The man credited with creating the web says that television channels will be history and that the internet should be able to offer a random access library of anything that has ever been broadcast. Twenty years after a modest proposal for information management that has become the world wide web, Sir Tim Berners-Lee says the concept of a channel will no longer be relevant on the internet.

He first proposed a global hypertext project at the CERN centre for nuclear research in March 1989, to enable people to collaborate by sharing their knowledge in a web of hypertext documents. He went on to develop a client browser called WorldWideWeb that was made available on the internet in the summer of 1991. The rest is history. So it seems, are television channels.

Following a speech at the BBC Media Centre in London to recognise The Web At 20, in anticipation of a BBC documentary on the history and the future of the web to be broadcast next year, Sir Tim was asked for his vision of broadcasting and the future of video on the web.

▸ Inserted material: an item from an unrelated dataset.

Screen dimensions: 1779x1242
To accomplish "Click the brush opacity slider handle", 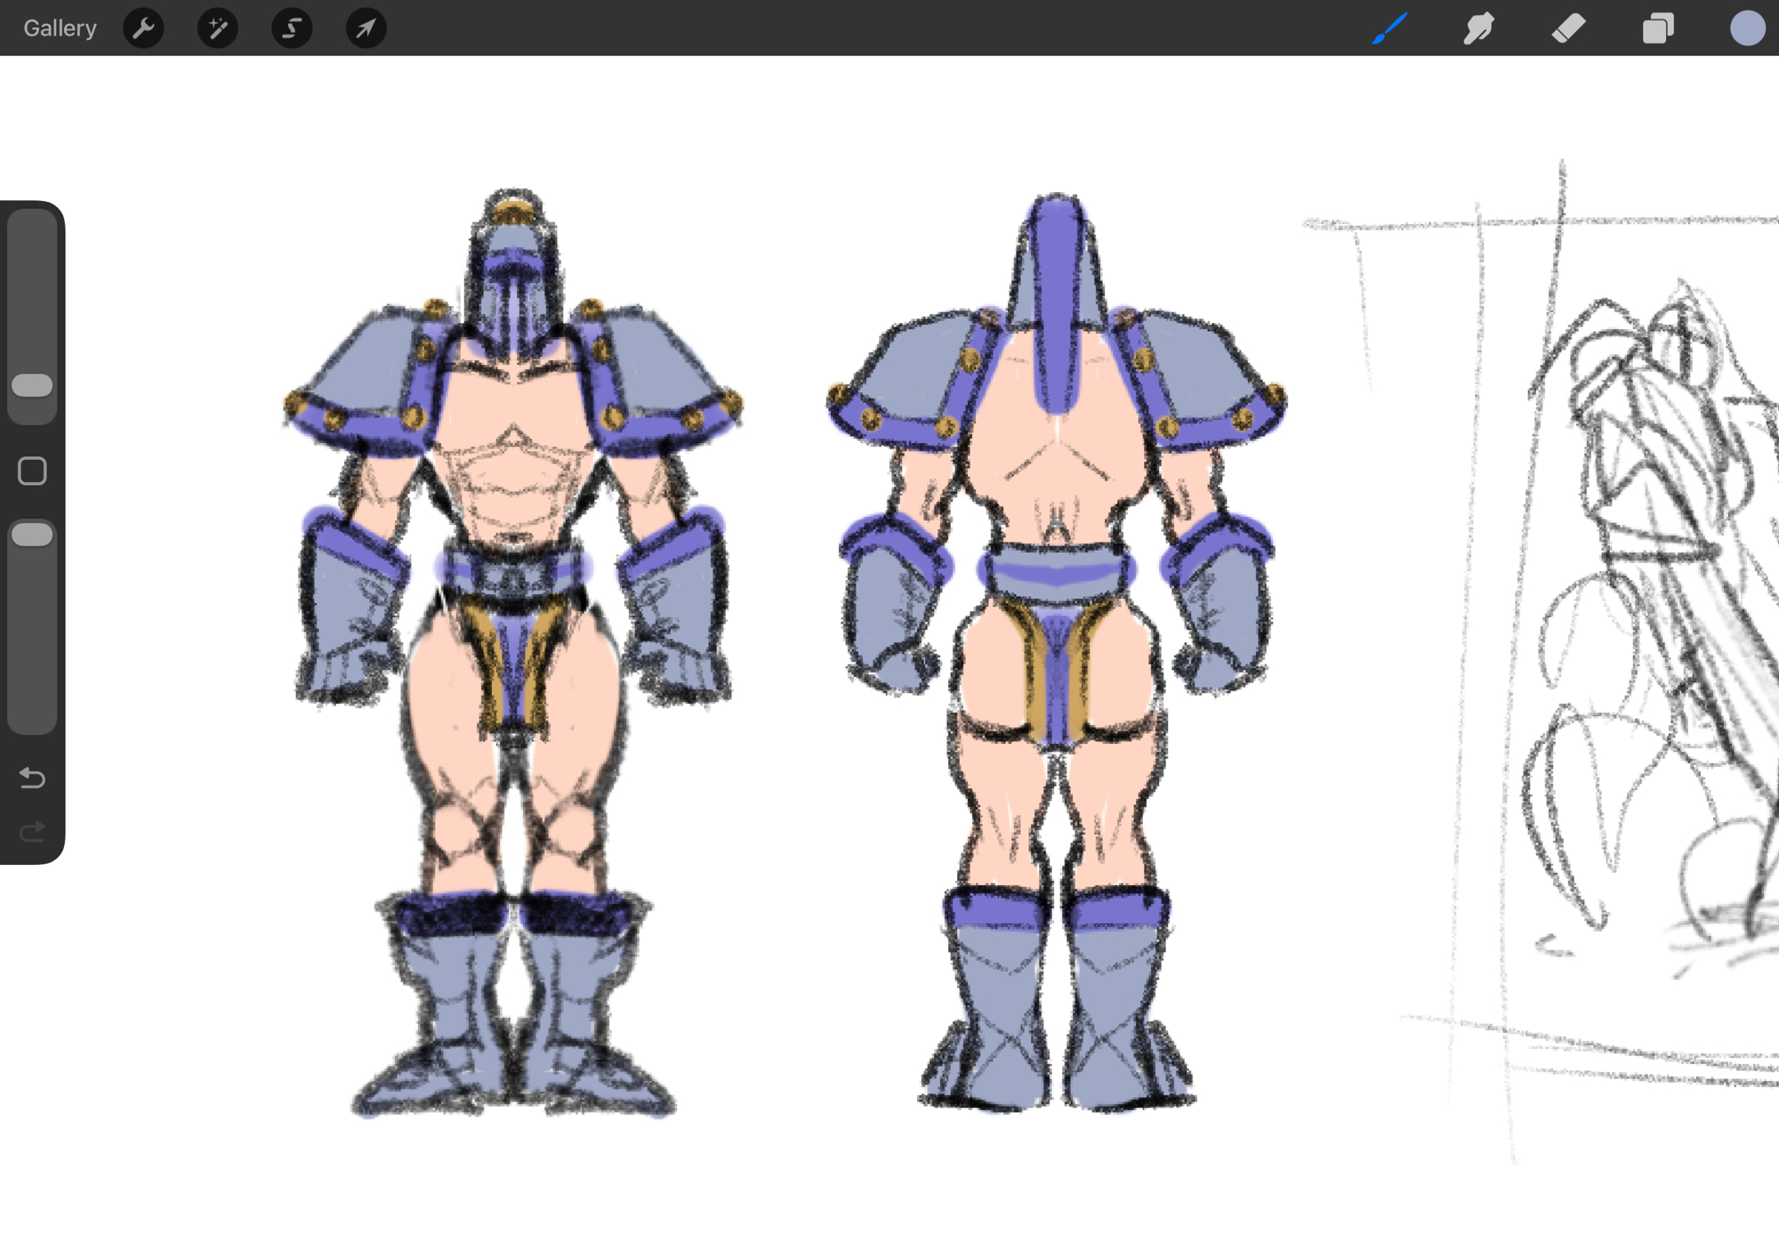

“As a consumer, if I have an internet connection I should be able to get at, and pay for if necessary, anything that has ever been broadcast,” he said. “So I’m looking forward to when the BBC, for example, [offers] a complete random access library so that I can follow a link, so that somebody can tweet about some really, really cool thing or some fun show, or some otherwise boring show, and I can follow a link directly to that. I’m looking forward to a time when, as somebody who lives a lot of the time in the United States, I can find a way of subscribing and getting the BBC without being just blocked by my IP address, and I’m prepared to pay a licence fee.”

It is a commonly held view that if people outside the UK were to pay the licence fee or its equivalent they should be able to watch BBC programmes. In practice, rights and distribution agreements mean it is rather more complicated than that.

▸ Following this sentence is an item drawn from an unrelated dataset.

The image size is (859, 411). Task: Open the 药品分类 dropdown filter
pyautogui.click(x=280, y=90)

Nevertheless, Sir Tim suggests that people will expect to be able to watch individual programmes or clips by following links on the internet.

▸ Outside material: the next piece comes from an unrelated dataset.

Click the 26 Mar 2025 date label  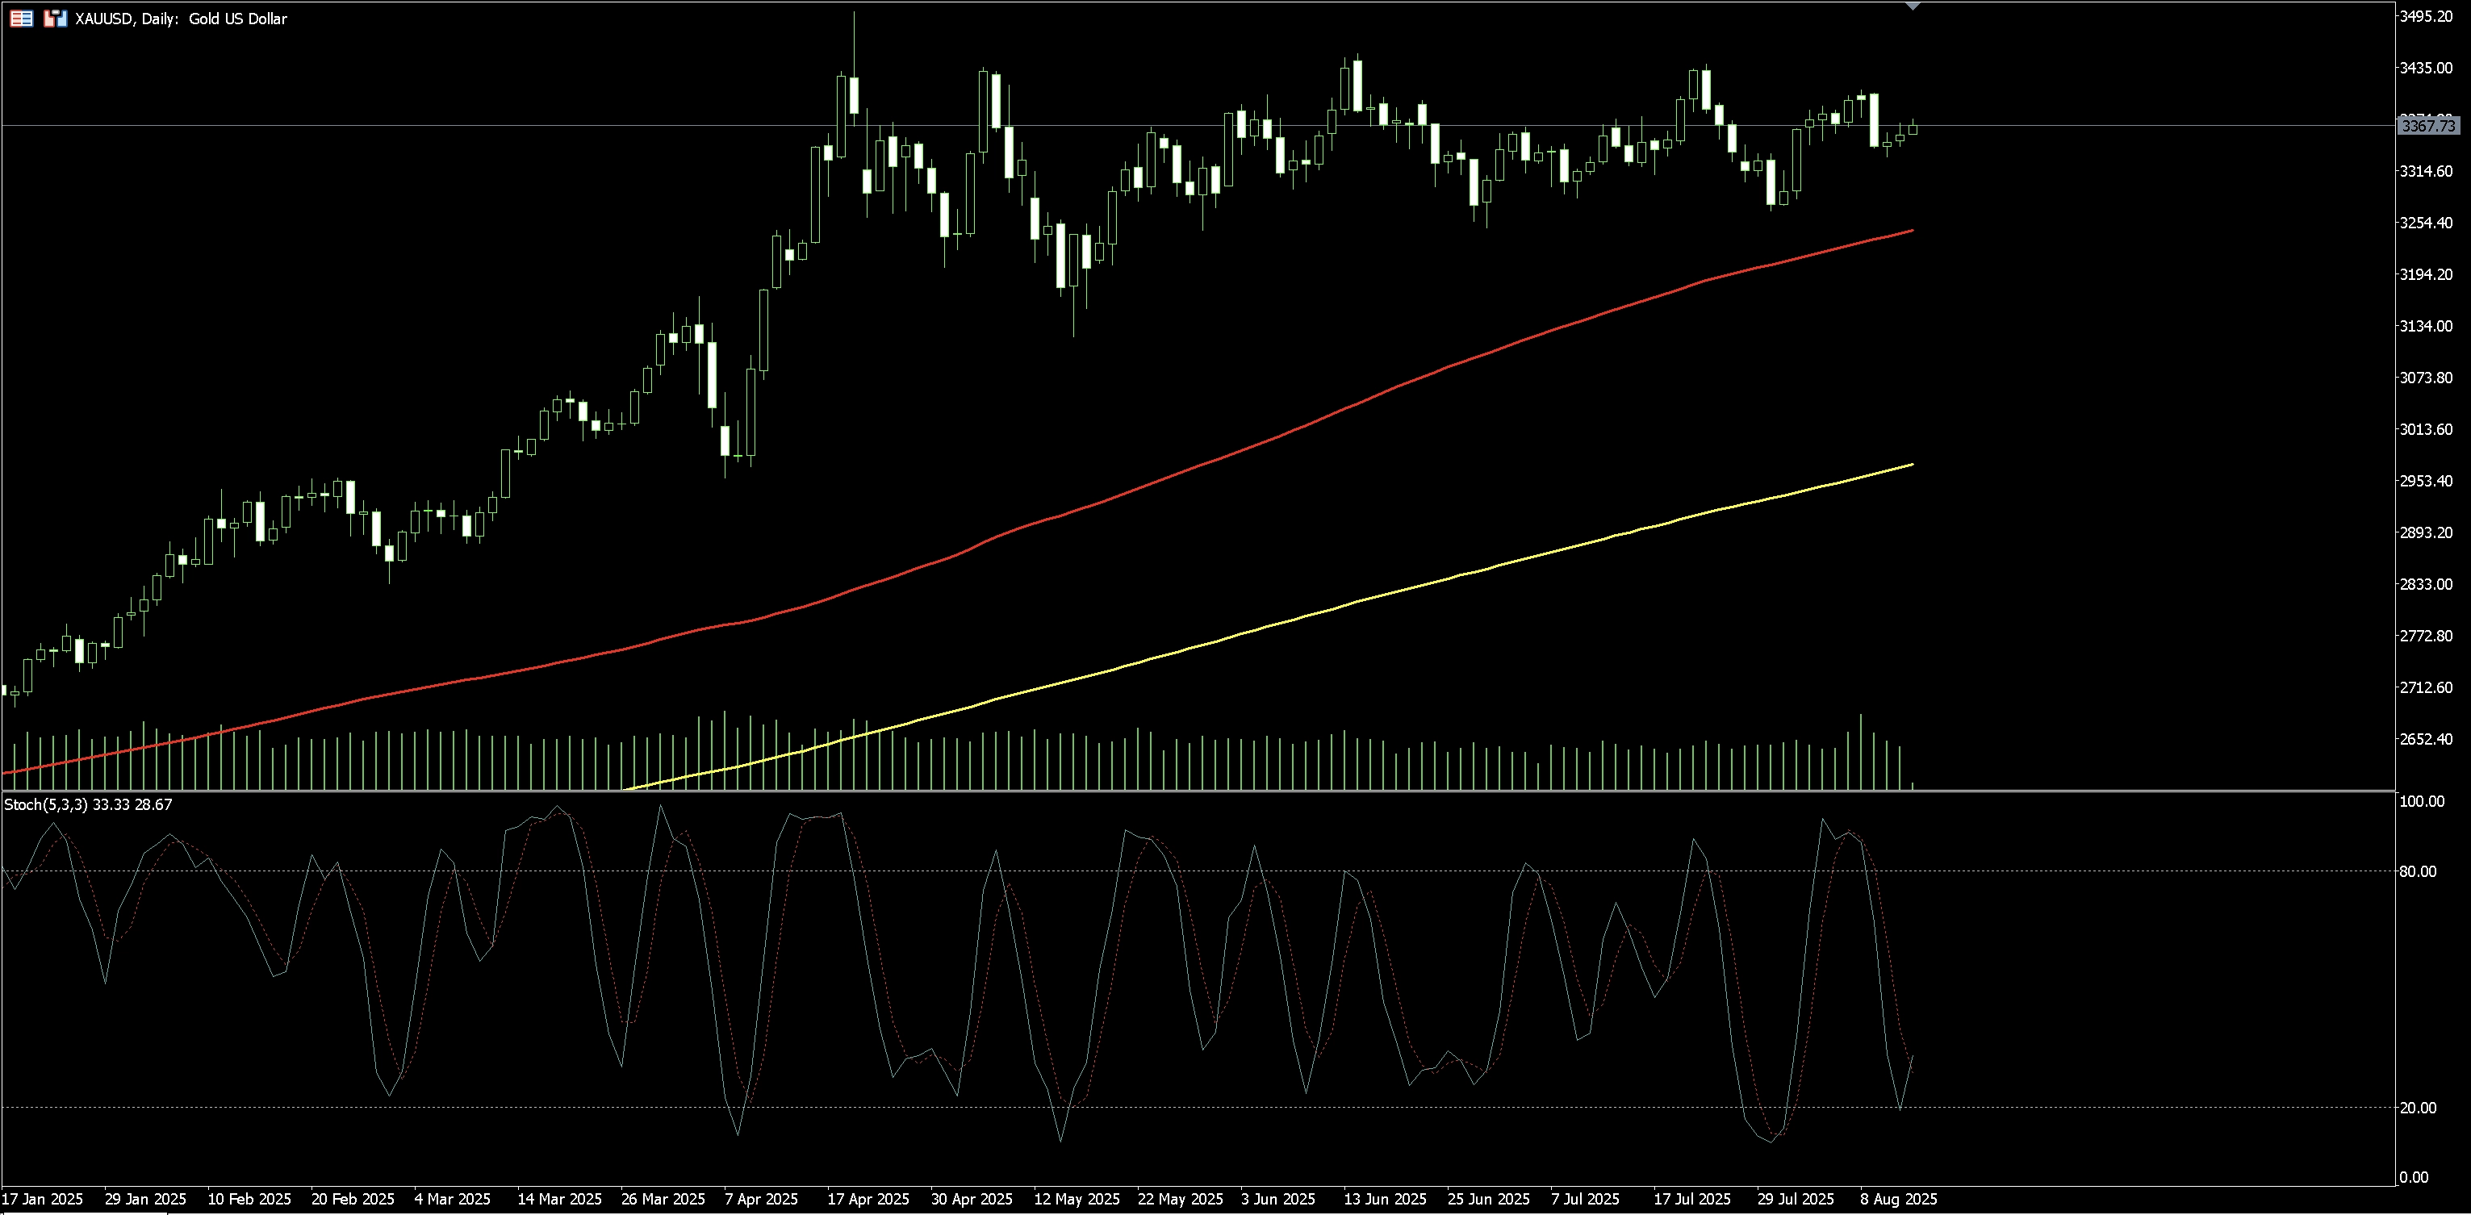coord(663,1199)
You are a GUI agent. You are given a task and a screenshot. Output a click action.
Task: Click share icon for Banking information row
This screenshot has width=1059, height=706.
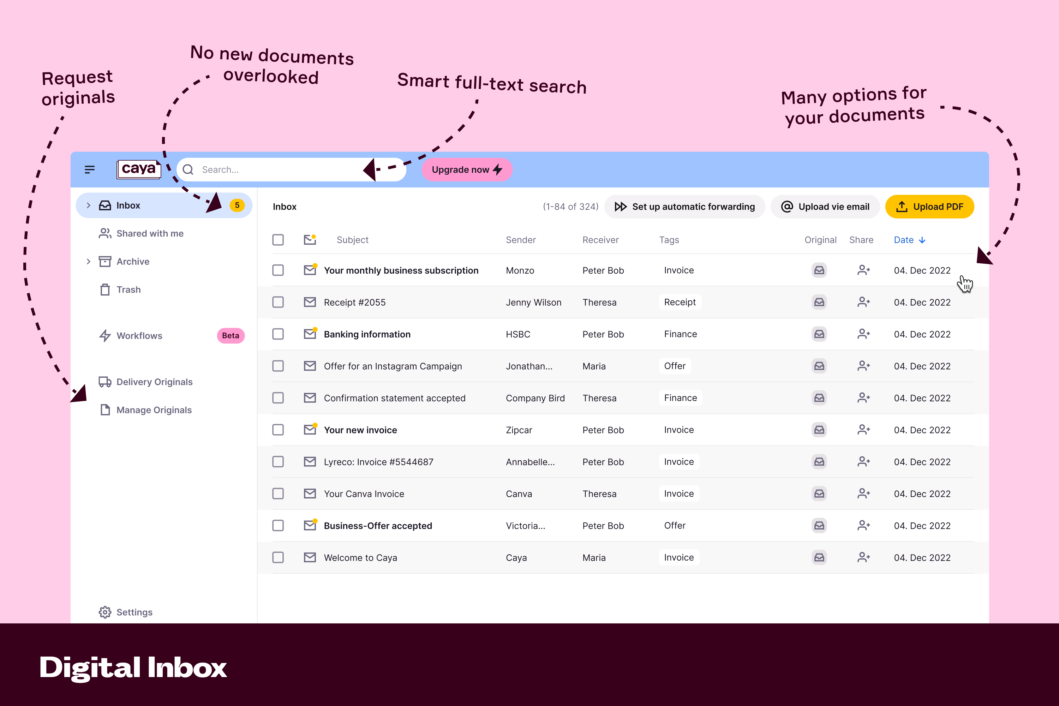[x=863, y=334]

“Whether it’s pay or free, it’s per view, and I get it by following a link, one way or another. I won’t be searching channels. I think the concept of a channel is going to be history very quickly on the internet. It’s not relevant.”

However, he seems to see broadcasters as providing “a stream of trusted things” that people will be able to link to and quote. He said: “Three hundred years later somebody will be able to follow that same link and pull the same video clip and see what it was that I was watching. That’s the world that I think that we need.”

At the same event, technology journalist Bill Thompson described the internet as “much bigger than television”. He said that what it has achieved in just twenty years is astounding, more important even than print.

The BBC is developing a collaboratively produced documentary series on the way the web is changing our lives, with the working title of Digital Revolution. It is described as an experiment to see how the audience can help shape the television and online project. Apparently, the series will be ‘open source’ with the rushes available to anyone.

Indeed, it is possible to find a video of the unscripted speech and interview with Sir Tim on You Tube, although it is rather badly lit and the sound is rather distorted. Let us all hope that is not a sign of things to come.